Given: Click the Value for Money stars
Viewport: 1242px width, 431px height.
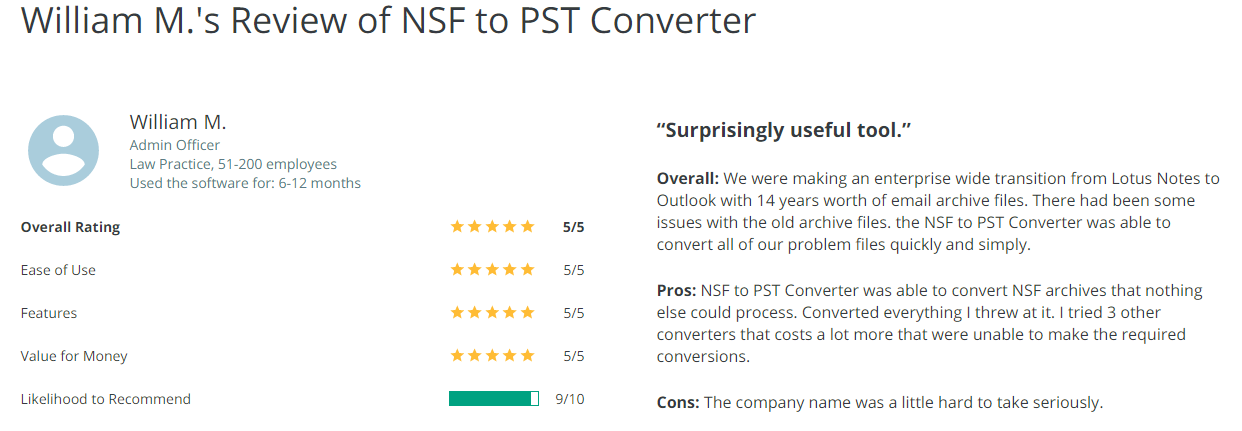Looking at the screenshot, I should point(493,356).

---

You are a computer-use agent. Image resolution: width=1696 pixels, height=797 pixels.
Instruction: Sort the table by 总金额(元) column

* * *

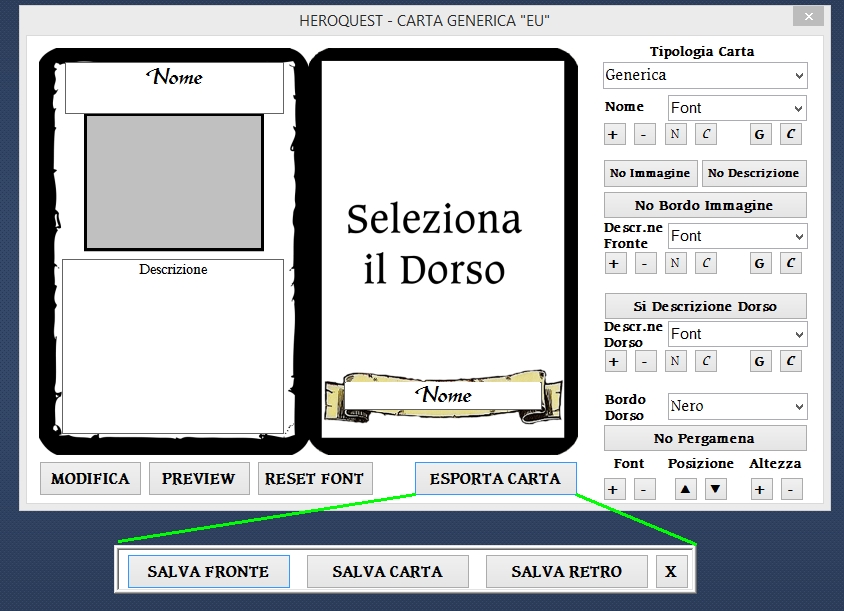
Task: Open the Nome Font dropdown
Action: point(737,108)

Directions for this task
Using the entries shown above, reproduce verbatim the lines from the line bearing "You are a computer-use" to the line bearing "Instruction: Sort the table by 总金额(元) column", inclusive.

Reply to the exercise
You are a computer-use agent. Image resolution: width=1696 pixels, height=797 pixels.
Instruction: Sort the table by 总金额(元) column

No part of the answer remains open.